**Written exercise 1:**
In the tensorflow loading-error thread, which h5py version is listed in the requirements file?
**Written exercise 2:**
Pick up the tensorflow loading-error thread after its final message and write the reply that comes next.

**Passage:**
[BEGIN]
Closed DavidGeorge528 closed 4 months ago
Hi David, what OS are you using and also which version of tensorflow do you have installed? I believe I have seen this error before but it was because I had an earlier version of tensorflow installed and the file format was not compatible with other versions of tensorflow. I can look into this further to confirm once you answer these questions.
Hi Justin, I've tried it locally on MacOS and remotely on AWS with an Ubuntu 20.04 server. On both I've tried the latest tensorflow and 2.13 as per https://github.com/ourresearch/openalex-topic-classification/blob/main/v1/requirements.txt. Neither work for me. Thanks in advance for looking into it
The error seems to be with h5py, which is what TF is using to load the file, I have 3.11.0 installed, which is what tf 2.13 installed as a dependency
I have uploaded a new keras file to the zenodo link: https://zenodo.org/records/11221637
Please try that and if that doesn't work, let me know. I do not think that is going to solve the issue but I want to try the easiest thing first before I get further into it.
Hi thanks for the quick reply, unfortunately that didn't work either. Perhaps its the h5py version?
That is potentially an issue, I have h5py==3.10.0 listed in the requirements file. I can look into this soon and get back to you with what I find.
I've tried it with h5py==3.10.0 and still getting the same error unfortunately
One other quick question before I look into it, are you trying to set up your own docker container or are you just taking the predict.py code and trying to run that on it's own?
[END]
**Dataset:**
[BEGIN]
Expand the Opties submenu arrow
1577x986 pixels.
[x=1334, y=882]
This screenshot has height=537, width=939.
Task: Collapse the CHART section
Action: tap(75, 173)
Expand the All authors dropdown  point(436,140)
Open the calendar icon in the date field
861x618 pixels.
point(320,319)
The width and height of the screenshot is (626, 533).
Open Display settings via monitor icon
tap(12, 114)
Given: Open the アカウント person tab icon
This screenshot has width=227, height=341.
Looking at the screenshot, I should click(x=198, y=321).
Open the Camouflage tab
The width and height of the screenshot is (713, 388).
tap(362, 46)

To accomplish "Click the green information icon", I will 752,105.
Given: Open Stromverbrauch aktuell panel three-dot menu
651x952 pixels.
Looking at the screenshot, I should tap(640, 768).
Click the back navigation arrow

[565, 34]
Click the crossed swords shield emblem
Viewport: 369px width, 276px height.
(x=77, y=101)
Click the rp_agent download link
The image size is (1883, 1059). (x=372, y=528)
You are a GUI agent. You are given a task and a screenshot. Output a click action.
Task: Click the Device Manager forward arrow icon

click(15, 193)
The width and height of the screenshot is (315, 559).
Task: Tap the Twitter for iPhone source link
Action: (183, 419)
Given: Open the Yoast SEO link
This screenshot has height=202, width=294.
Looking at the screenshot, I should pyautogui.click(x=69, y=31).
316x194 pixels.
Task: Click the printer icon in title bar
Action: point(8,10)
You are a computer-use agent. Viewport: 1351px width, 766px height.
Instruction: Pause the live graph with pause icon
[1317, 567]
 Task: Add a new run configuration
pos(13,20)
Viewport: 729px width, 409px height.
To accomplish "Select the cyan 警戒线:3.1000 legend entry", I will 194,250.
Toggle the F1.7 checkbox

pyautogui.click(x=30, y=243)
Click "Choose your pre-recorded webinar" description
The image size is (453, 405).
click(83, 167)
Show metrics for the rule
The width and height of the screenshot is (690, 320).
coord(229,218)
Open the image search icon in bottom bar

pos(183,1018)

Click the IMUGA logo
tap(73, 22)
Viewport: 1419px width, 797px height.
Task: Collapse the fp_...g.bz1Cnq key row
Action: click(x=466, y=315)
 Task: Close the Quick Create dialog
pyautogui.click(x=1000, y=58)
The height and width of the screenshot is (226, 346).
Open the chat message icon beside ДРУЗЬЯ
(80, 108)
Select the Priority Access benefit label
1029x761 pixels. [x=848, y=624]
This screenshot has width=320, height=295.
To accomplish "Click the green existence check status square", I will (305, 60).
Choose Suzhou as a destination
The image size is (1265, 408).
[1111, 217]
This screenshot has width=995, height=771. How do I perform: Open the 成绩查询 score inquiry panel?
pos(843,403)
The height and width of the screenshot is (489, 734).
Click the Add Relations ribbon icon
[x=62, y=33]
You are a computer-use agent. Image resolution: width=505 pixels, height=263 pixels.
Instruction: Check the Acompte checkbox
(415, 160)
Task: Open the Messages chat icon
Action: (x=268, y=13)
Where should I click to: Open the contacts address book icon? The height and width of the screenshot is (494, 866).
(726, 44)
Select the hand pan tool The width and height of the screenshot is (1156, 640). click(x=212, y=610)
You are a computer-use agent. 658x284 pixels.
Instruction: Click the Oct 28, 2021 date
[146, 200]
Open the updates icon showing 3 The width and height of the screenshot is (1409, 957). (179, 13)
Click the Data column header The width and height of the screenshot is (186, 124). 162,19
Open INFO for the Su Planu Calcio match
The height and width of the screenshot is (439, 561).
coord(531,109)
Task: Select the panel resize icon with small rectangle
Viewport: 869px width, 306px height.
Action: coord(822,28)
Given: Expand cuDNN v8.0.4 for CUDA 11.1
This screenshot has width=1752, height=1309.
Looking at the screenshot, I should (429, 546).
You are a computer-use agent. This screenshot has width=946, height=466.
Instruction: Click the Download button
[END]
**Right answer 1:**
h5py==3.10.0

**Right answer 2:**
Initially I was trying to run the code as is in docker. But when I hit some of the issues I simplified the issue to just the create_model
function and was trying to run it locally on my Mac (And even on a simpler docker container that just loads the model and nothing else)
So unfortunately I am unable to reproduce your error. I reduced the code down to the minimum needed in order to load the model and I also used the exact file I uploaded to zenodo:
import os
import pickle
import tensorflow as tf
prefix = './model_artifacts/'
model_path = os.path.join(prefix, 'model')
#### Load the needed files
with open(os.path.join(model_path, "target_vocab.pkl"), "rb") as f:
target_vocab = pickle.load(f)
print("Loaded target vocab")
with open(os.path.join(model_path, "citation_feature_vocab.pkl"), "rb") as f:
citation_feature_vocab = pickle.load(f)
print("Loaded citation features vocab.")
#### Load the model
def create_model(num_classes, emb_table_size, model_chkpt, topk=5):
# Function to create full model.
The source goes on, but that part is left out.